For data4, it is shown as extern, so it behaves the same way as the extern-modified functions above. data4 can be represented as an extern variable as well as data5, but data5 is initialized by default assignment and its address is located in the .comment Section of the SHT, which is a weak symbol that is further processed in the It is a weak symbol that is further processed in symbol resolution. The .comment is a temporary section in the ELF and does not exist in the executable. The variable stored in the .comment will decide its destination in the link, if the link finds its definition, then the address is in the .data Segment of the executable, otherwise it is initialized to 0 and the address is directed to the .bss Segment.

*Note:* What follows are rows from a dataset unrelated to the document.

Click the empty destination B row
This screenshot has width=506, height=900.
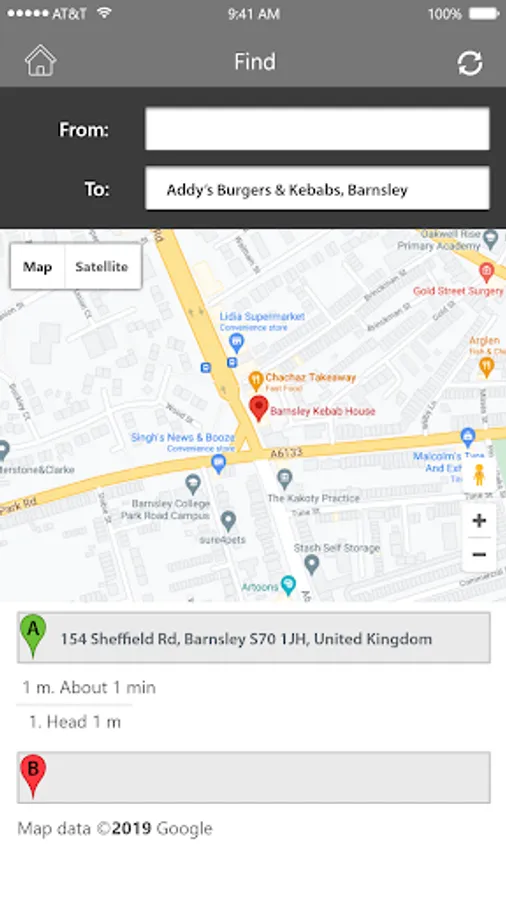pos(254,777)
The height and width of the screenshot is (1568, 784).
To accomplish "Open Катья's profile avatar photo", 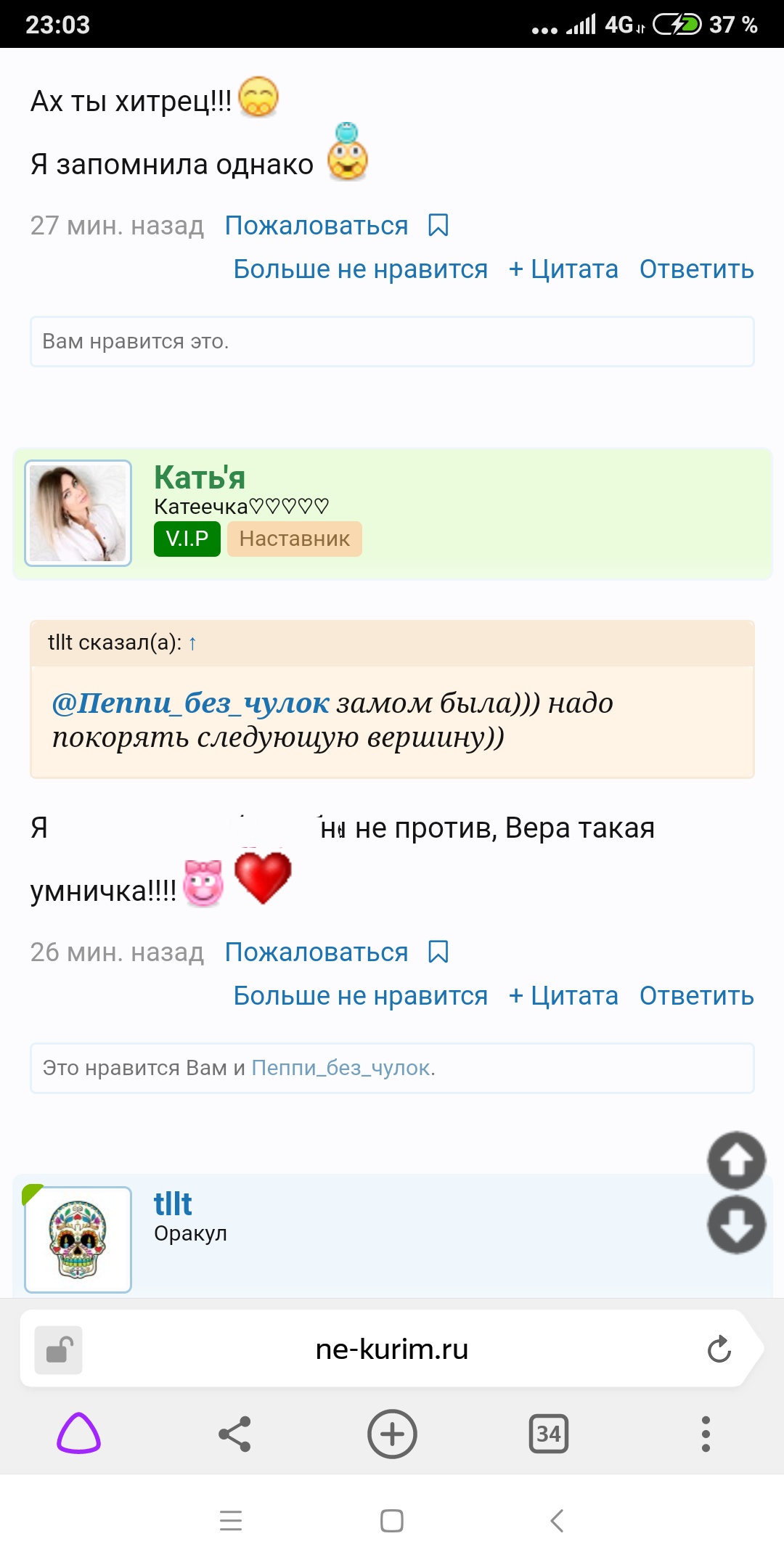I will pyautogui.click(x=78, y=513).
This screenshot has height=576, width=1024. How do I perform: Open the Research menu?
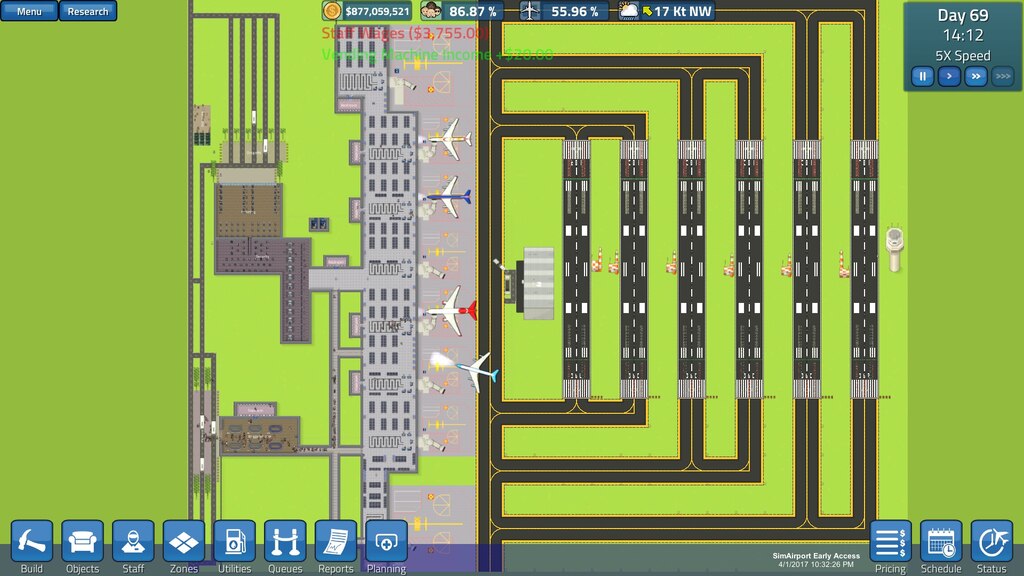pos(88,11)
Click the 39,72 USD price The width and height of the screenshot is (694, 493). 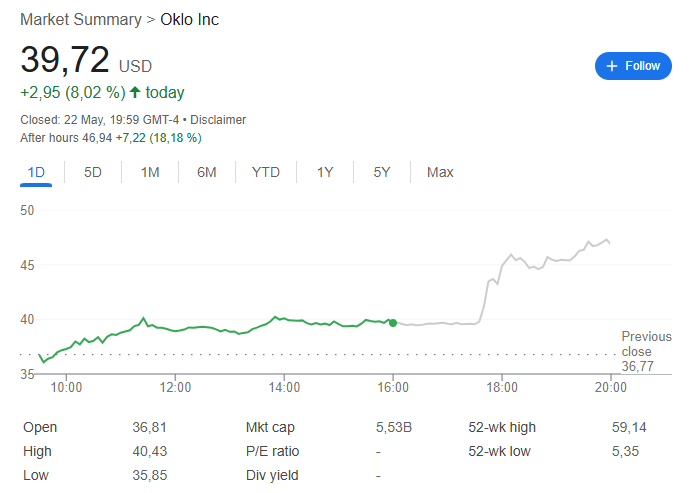click(85, 61)
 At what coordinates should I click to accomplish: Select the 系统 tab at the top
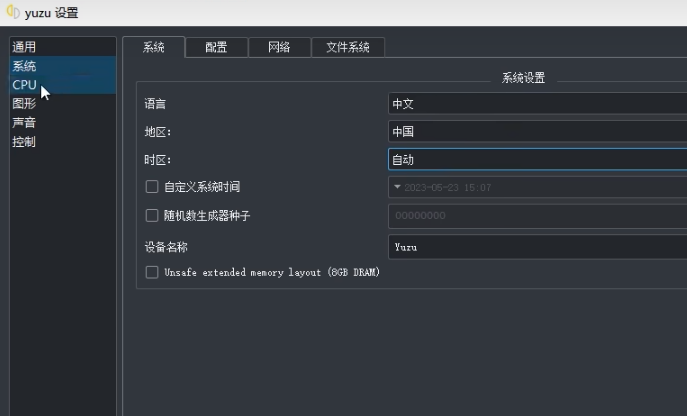coord(154,47)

For data6 it is shown as initialized to 0. ELF will put all variables initialized to 0 in the .bss section, so there is no need to define them multiple times in .data. The .bss section is used to save space by storing uninitialized global and static variables.

We can also see from the above that the difference between .comment and .bss is very subtle. The current version of GCC assigns symbols in relocatable target files to .comment and .bss according to the following rules.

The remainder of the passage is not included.